FEBRUARY 2008
VOLUME 5 NO. 2

PATIENTS & PRACTICE
WHAT TO TELL YOUR PATIENTS

For sluggish patients, low iron's a total drag


Symptoms for iron deficiency anemia — which affects one in 500 Canadians — are so subtle your patients may not even realize they have it. "They'll just feel lousy and tired," says hematologist Jerry Teitel, spokesperson for the Anemia Institute. "Sometimes less common symptoms will turn up like a swollen tongue, cracking around the lips or trouble swallowing," he adds.

Teenagers going through growth spurts, women with heavy periods, pregnant or lactating mums sharing their iron stores with their babies and members of some ethnic groups like Indo-Canadians who have a genetic predisposition are all at high risk of becoming iron deficient. Advise these patients to boost their dietary iron uptake. Warn them that, untreated, a deficiency can lead not just to lower energy levels, but also to developmental delays and impaired immune function.

Here's some information you can share with your patients to help prevent, detect and treat it.

IRON-CLAD DIAGNOSIS
Do the blood test "If your patient feels that their health is declining or they're getting sluggish, do a blood test," Dr Teitel advises. A serum ferritin test is the best for diagnosing iron deficiency - a ferritin concentration under 15mg/L for adults and under 12mg/L for kids is considered deficient.

Check for bleeding "Iron deficiency is usually a reflection of bleeding," says Dr Teitel. Ask your female patient if she has heavy periods — that would make her a prime candidate for iron deficiency. Bleeding in the GI tract is another common cause, brought on by peptic ulcers or aspirin and NSAIDs use. Treating the ulcer and switching your patient to other anti-inflammatory meds like COX-2 inhibitors when possible, will slash the risk of bleeding.

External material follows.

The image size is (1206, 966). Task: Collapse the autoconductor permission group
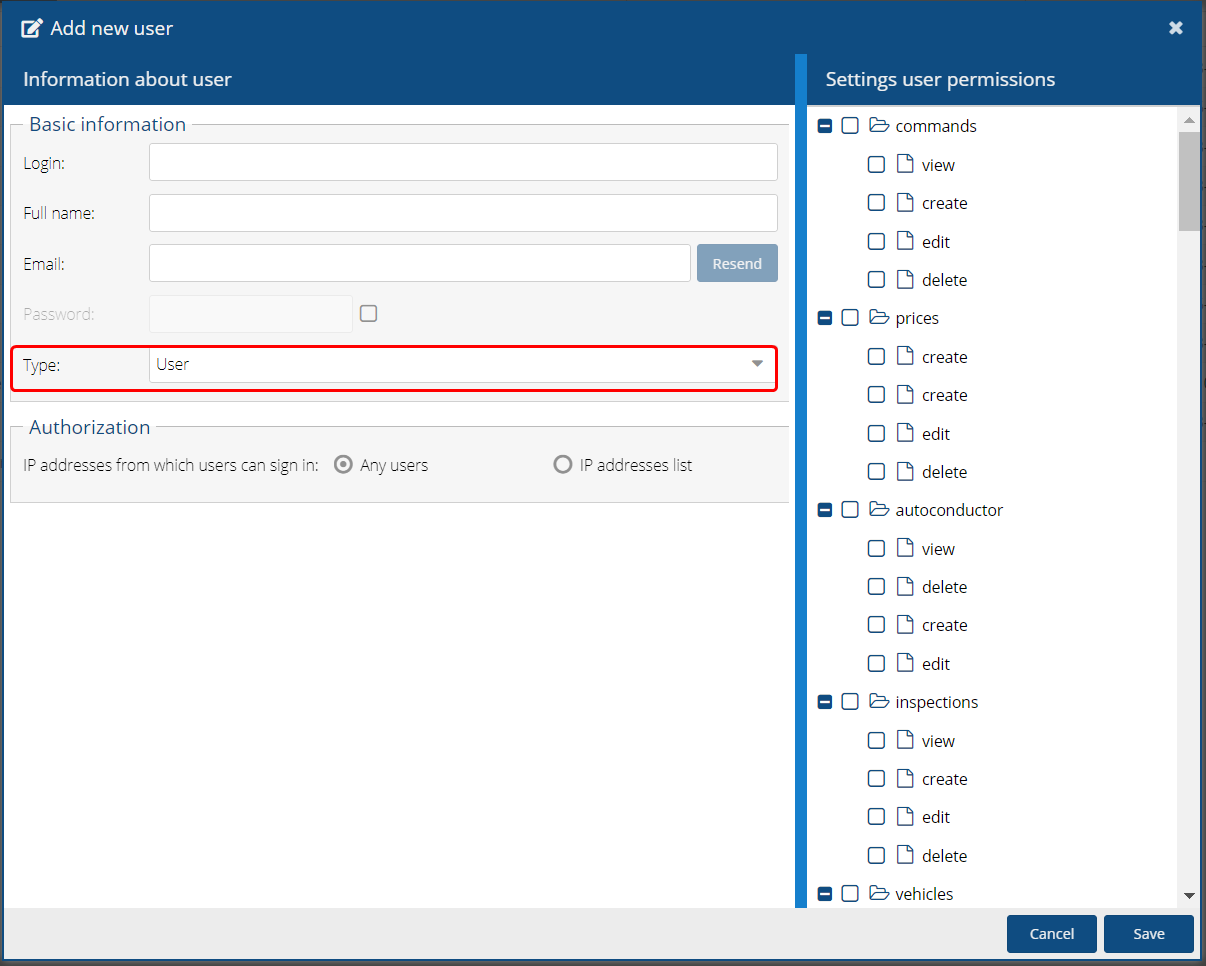pos(825,510)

Look for underlying causes Some cancers and inflammatory conditions cause iron deficiency. But they also give a false 'normal' result in the ferritin test. A complete blood count or a stool test might reveal the deficiency. Start your patient on the appropriate treatment along with iron supplements to quickly bring their levels up to normal.

TREAT THE SYMPTOMS
If your patient is already past the early signs and has full-blown iron deficiency anemia, dietary changes won't correct it, says Dr Teitel. They'll need supplements. In fact, pregnant or breastfeeding women should take supplements right off the bat, he adds.

Move on to iron pills "All types of iron salts available are generally formulated the same way," says Dr Teitel. "The maximum dose is three tablets per day, but you can tell your patient that it's OK to take a smaller number of pills, it'll just take longer to correct the deficiency."

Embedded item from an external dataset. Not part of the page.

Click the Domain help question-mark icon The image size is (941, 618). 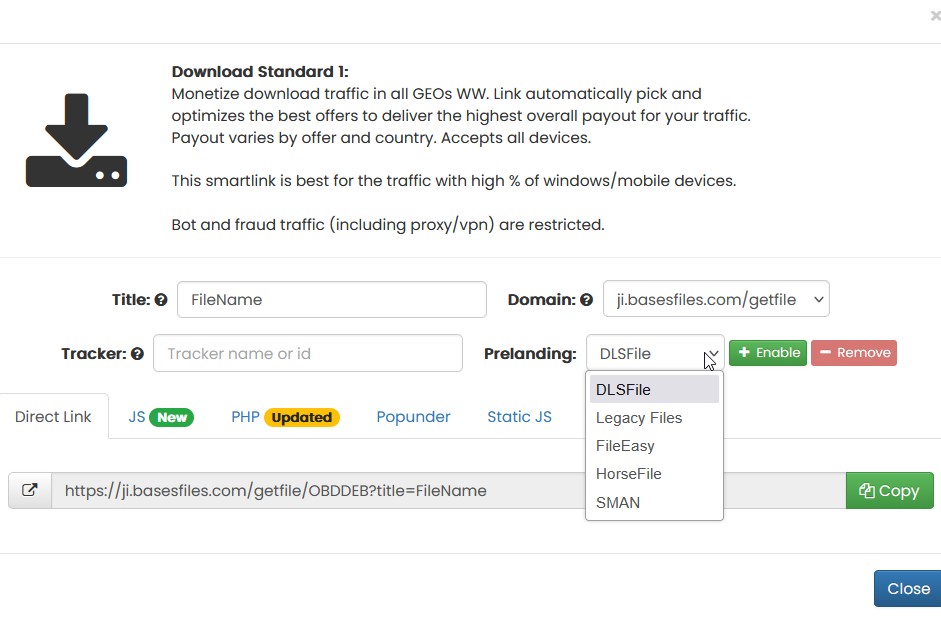pos(586,299)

Watch for side effects The most common side effects are upset stomach, nausea or constipation, according to Dr Teitel. "But some people do get terrible side effects and can't absorb it, so we can give them iron by injection into a muscle or vein," he adds. It's not the preferable route, but your patients at least have an alternative.

Switch the time of the antacids Your peptic ulcer patient is already on antacids, but the calcium and magnesium in antacids hinder iron absorption. Tell your patients to take their antacids at a different time of day from their iron supplement to maximize their iron uptake.

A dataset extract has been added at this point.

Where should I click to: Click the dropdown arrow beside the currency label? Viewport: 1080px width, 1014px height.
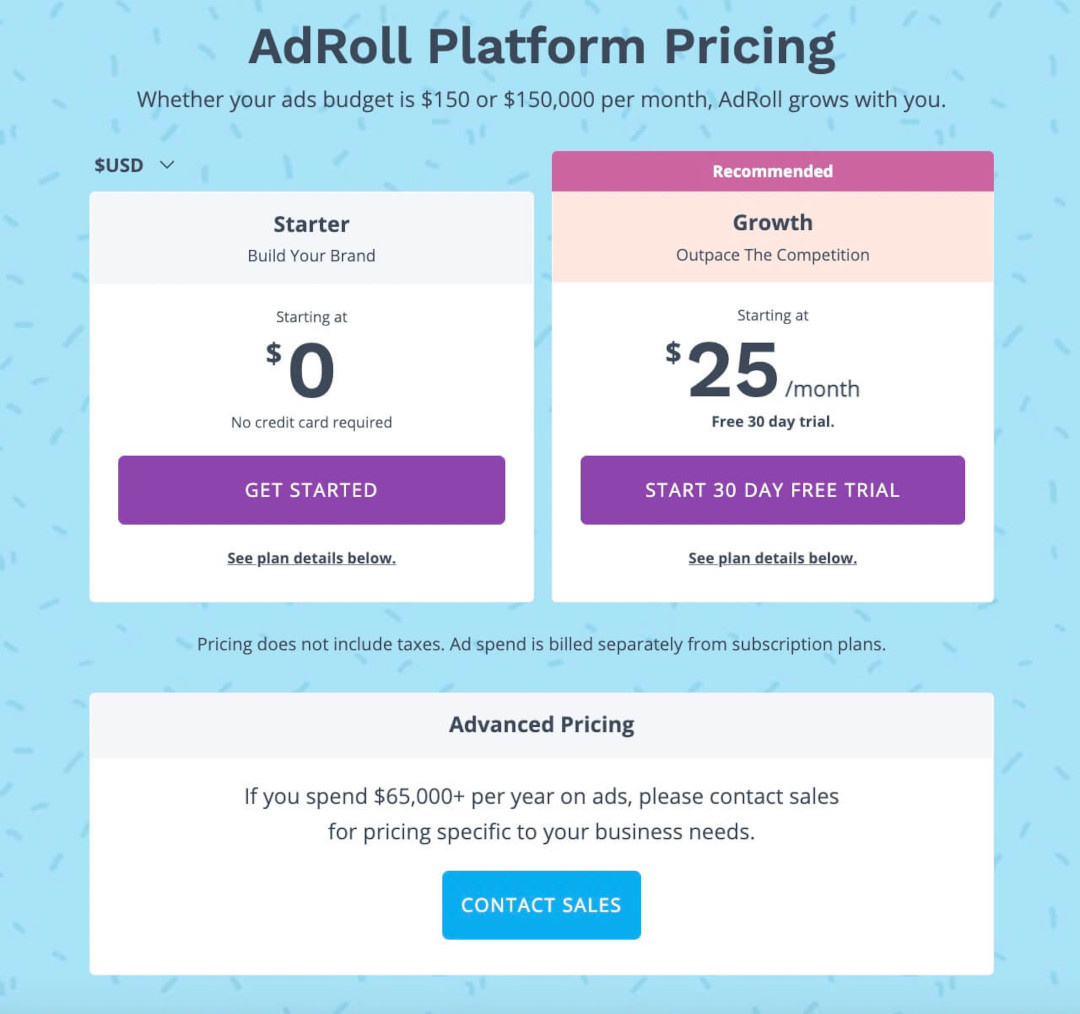click(166, 165)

print and keep info for your patients

Dietary iron boosters

Eat your meat Heme iron comes from meats, like chicken liver, beef or fish, and it's easily absorbed by the body.

Go for the greens Some fruits and veggies, like spinach and other greens, are a good source of plant iron, but it's harder for the body to absorb than the animal variety. Cooking the spinach and greens first will release the iron in the plant and you'll be able to absorb it better.

Add some vitamin C Vitamin C-rich foods, like oranges or tomatoes, bolster iron absorption by keeping it soluble so it can enter cells easily.

Cut foods that hinder absorption Tea, coffee and cocoa all dramatically decrease iron absorption, especially when taken with or after the meal.